Please prove that the missing transitional fossils in the fossil record aren't missing because we haven't found them yet.
I posted this in January of 2000 on the question of "missing fossils" and it may be useful here:
When I go to the store to buy shirts, the clerk says: "Your size is there, on shelf 3." So I go to shelf 3 and ... it's empty! So I say to the clerk: "My size is missing."This is a statement that is worth the clerk's attention. My size was supposed to be there. They have a system for laying out the sizes in specific locations. All the other sizes are there. The location for my size was known. But that location is empty. So it's clear that my size shirt is indeed missing. The word "missing" is being used correctly.

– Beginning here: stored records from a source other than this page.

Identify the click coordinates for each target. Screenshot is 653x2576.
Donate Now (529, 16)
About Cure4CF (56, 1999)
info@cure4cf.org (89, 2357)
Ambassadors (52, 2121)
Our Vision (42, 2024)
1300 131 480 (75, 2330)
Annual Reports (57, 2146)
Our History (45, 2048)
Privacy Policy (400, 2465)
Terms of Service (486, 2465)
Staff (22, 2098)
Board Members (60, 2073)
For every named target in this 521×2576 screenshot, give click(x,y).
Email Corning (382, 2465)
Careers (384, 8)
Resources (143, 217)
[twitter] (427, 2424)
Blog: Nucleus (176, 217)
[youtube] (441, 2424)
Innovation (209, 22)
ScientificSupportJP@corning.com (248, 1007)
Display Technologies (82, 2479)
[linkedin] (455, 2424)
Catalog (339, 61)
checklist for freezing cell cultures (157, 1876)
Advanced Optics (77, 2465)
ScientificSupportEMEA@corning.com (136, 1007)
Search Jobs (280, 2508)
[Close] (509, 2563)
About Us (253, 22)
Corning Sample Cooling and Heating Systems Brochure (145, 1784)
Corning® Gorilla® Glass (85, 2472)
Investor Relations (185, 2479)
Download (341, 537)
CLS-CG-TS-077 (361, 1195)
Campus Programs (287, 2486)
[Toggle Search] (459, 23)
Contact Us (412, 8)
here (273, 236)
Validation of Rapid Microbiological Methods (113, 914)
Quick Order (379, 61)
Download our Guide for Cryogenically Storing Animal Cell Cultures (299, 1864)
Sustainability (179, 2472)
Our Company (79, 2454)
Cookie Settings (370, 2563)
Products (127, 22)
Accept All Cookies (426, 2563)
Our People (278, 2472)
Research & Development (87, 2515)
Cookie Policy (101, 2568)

But in what sense can it be said that a fossil is missing? (I'm sure you don't mean there's been a robery in a museum.) Where -- precisely where -- do you say that it should be? How do you know it's supposed to be in that location? Is there a method you can describe for locating fossils? Do you have any kind of track record in pointing out the location of other fossils? Are they always where you say they should be? And now -- now! -- with all that going for you, show us what's missing.
I think this is the way a truly valid "missing fossil" argument can be made. Otherwise, all this "argument" is saying is something like this: "I would like to see more fossil evidence, but if such fossils exist, somewhere, they not yet been located."